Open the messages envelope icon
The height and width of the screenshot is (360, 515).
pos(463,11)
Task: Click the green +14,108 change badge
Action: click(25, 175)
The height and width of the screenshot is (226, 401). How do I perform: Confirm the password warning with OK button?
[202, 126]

== Your instructions ==
Each line of the listing should be echoed back exactly.

== Solved problem ==
Open the messages envelope icon
The height and width of the screenshot is (360, 515).
pos(463,11)
Task: Click the green +14,108 change badge
Action: click(25, 175)
The height and width of the screenshot is (226, 401). How do I perform: Confirm the password warning with OK button?
[202, 126]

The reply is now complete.